Records for the task:
┌──

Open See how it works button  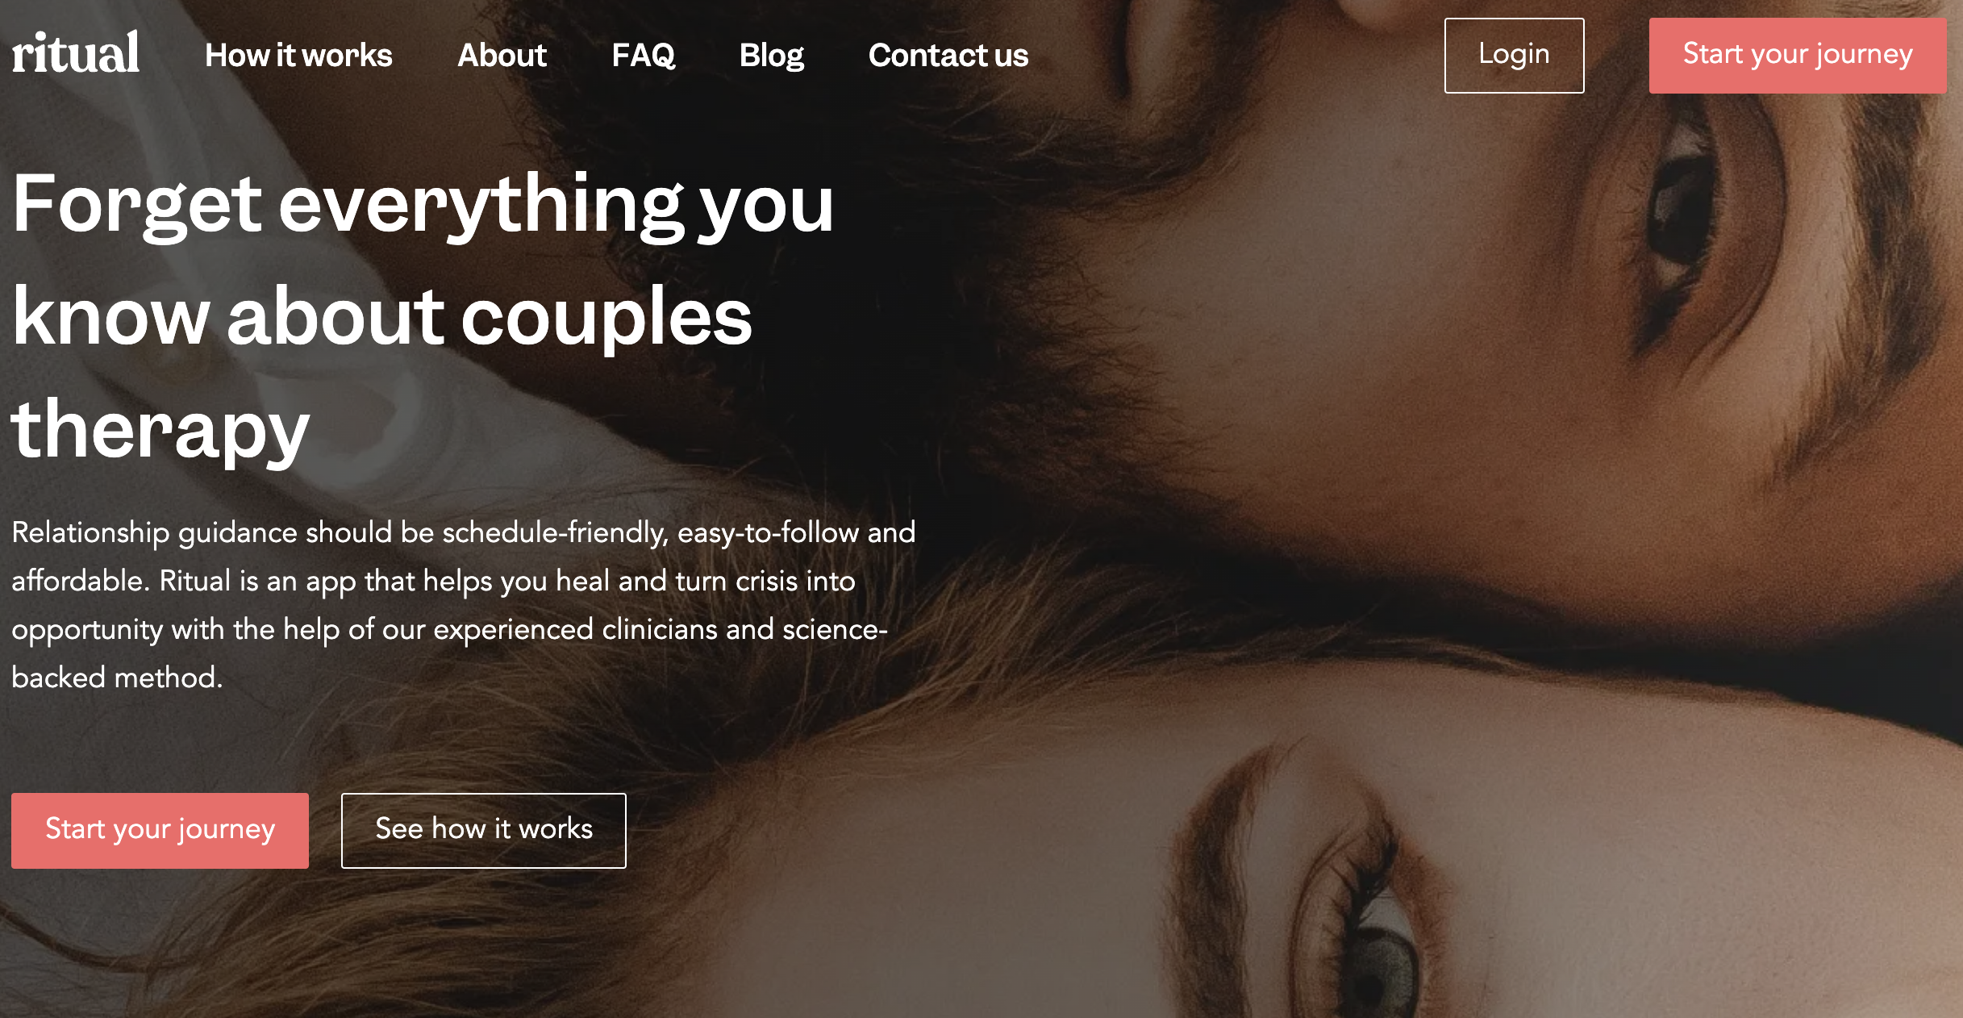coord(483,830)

└──
┌──

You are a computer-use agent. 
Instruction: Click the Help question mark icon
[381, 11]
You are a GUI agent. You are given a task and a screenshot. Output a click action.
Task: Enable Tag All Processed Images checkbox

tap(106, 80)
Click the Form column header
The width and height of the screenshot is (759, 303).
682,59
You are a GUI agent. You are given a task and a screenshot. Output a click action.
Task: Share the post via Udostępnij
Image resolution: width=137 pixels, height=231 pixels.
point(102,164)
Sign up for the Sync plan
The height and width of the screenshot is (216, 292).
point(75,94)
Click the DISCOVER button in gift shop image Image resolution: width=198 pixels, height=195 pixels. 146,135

└──
┌──

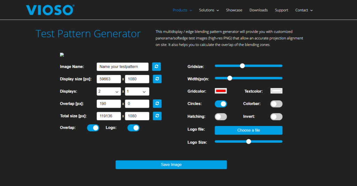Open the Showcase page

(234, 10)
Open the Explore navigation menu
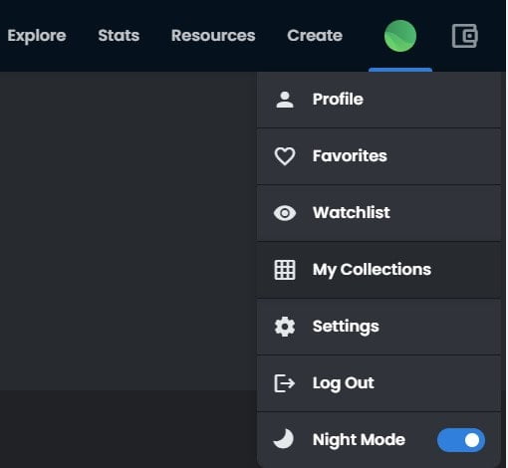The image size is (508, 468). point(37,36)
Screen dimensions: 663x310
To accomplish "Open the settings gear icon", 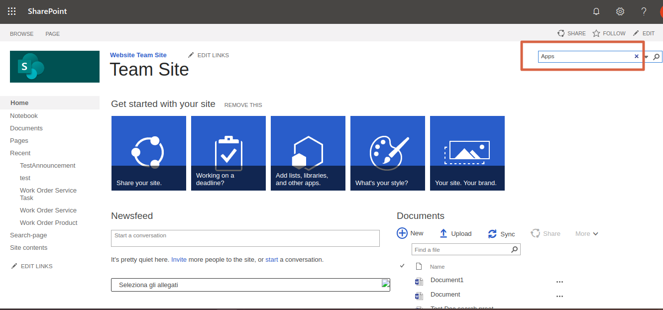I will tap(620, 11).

└──

Look above for the line holding "The height and", then set down exactly that line and every line after it up to and including the line holding "Click the DISCOVER", with nothing else.

The height and width of the screenshot is (216, 292).
point(75,94)
Click the DISCOVER button in gift shop image Image resolution: width=198 pixels, height=195 pixels. 146,135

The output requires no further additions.